An Wiens Pflichtschulen sind muslimische Kinder mit knapp 39 Prozent inzwischen die größte Glaubensgruppe. Eine vor kurzem veröffentlichte neue Studie zeigt: Viele muslimische Jugendliche in Wien vertreten religiöse und antidemokratische Ansichten.
41 Prozent der muslimischen Jugendlichen stimmen der Aussage zu, dass die Vorschriften ihrer Religion über den Gesetzen in Österreich stehen, berichtete etwa die Tageszeitung "Die Presse". 46 Prozent der muslimischen Befragten meinen außerdem, man müsse bereit sein, "für die Verteidigung seines Glaubens zu kämpfen und zu sterben" – "Heute" berichtete.

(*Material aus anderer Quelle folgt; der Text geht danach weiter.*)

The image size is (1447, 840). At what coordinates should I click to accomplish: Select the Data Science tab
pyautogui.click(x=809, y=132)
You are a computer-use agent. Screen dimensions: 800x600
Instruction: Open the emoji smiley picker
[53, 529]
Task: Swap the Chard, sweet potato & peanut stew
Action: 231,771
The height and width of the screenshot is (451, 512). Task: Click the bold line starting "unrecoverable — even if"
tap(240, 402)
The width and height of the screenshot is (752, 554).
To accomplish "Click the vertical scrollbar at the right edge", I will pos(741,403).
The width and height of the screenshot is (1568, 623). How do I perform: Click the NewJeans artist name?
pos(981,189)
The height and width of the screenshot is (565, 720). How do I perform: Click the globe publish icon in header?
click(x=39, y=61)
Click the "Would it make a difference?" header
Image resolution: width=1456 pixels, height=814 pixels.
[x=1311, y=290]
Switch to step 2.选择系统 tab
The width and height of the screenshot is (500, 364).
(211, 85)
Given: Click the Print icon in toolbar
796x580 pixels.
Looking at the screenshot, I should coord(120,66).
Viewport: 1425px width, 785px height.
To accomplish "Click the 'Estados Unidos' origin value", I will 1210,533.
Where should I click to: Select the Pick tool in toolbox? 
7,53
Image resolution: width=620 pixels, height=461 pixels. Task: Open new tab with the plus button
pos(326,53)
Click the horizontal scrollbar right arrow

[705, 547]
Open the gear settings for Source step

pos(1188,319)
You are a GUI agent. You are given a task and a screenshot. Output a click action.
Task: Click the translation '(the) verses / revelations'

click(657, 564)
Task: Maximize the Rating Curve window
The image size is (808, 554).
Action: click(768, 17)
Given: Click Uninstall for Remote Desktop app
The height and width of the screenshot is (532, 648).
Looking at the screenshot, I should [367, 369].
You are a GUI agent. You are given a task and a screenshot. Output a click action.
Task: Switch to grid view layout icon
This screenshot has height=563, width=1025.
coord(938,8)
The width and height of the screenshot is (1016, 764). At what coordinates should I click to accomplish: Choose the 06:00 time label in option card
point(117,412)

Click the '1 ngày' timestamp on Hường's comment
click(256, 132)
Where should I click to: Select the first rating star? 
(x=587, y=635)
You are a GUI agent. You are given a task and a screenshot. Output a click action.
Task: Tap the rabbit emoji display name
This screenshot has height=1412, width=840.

Ganz andere Erfahrungen hat die Lehrerin Bettina S. (Name geändert) gemacht. Die langjährige Pädagogin unterrichtet an einer Wiener Mittelschule, ist auch Klassenvorstand. Etwa die Hälfte der Jugendlichen in ihrer Klasse sind muslimisch: "Die Religion spielt nicht die wichtigste Rolle. Entscheidend ist die Herkunft und das Elternhaus bzw. das soziale Umfeld der Kinder", meint sie.
Aus ihrer Erfahrung, "sind nicht die muslimischen Kinder die Schlimmsten. Es gibt auch genug Österreicher, die sich nicht benehmen können und verhaltensauffällig sind. Ich habe zum Beispiel mit vielen muslimischen Kindern eine sehr gute Beziehung."
Bettina S. brennt für ihren Job, dennoch gibt sie zu: "Es ist schwierig, die Klasse zu handeln. Die Verhaltensauffälligkeiten und das Aggressionsverhalten im Zaum zu halten, ist nicht einfach." Körperliche Übergriffe hat die Wienerin noch keine erlebt, verbale gehören zum Alltag dazu: "Die Kinder meinen es nicht so. Sie können ihre Emotionen nicht regulieren und lassen dann so Dampf ab. Oft sind beide Eltern berufstätig, die Kinder zocken daheim und sind in ihrer eigenen Welt und auf sich allein gestellt."
Die engagierte Pädagogin arbeitet auch sehr eng mit den Eltern zusammen: "Ich habe bisher überwiegend gute Erfahrungen gemacht – es ist ja alles zum Wohle des Kindes. Ich arbeite sehr eng mit den Eltern zusammen und habe auch mit muslimischen Vätern kein Problem – sie bringen mir Wertschätzung entgegen."
Für Bettina S. ist klar: "Das Bildungssystem hat versagt, es wurde viel zu lange zugeschaut. Es fehlt an Sprachförderung – auch für Kinder mit Deutsch als Muttersprache. Außerdem brauchen wir Sozialarbeiter und Psychologen, die jeden Tag an der Schule sind und nicht nur ein paar Mal pro Woche."
Zudem seien die Klassen meist zu groß, die Lehrer würden viel zu wenig Unterstützung erhalten: "Wir werden voll allein gelassen, bräuchten mehr Coaching oder Ähnliches. Quereinsteiger werden zum Beispiel einfach ins kalte Wasser geworfen, das kann nicht gutgehen. Es fehlt ihnen einfach an Praxis – damit man weiß, was auf einen zukommt."
Auch die Zahl der Kinder mit sonderpädagogischem Förderbedarf wird immer höher: "Bei mir sind es allein fünf in der Klasse. Es gibt Kinder, da wissen wir, dass sie einen Bedarf hätten, aber die Eltern müssten für eine rasche Diagnose privat zahlen, viele können sich das nicht leisten. Also wird keine Diagnose gemacht, obwohl das Kind den Förderbedarf hat."
Hinzu komme die Perspektivlosigkeit vieler Kinder, die Schwierigkeit, eine Lehrstelle zu bekommen und die generelle Aussichtslosigkeit auf die Zukunft: "Wir geben unser Bestes, aber oft können wir den Anforderungen einfach nicht gerecht werden", so das Fazit von Bettina S.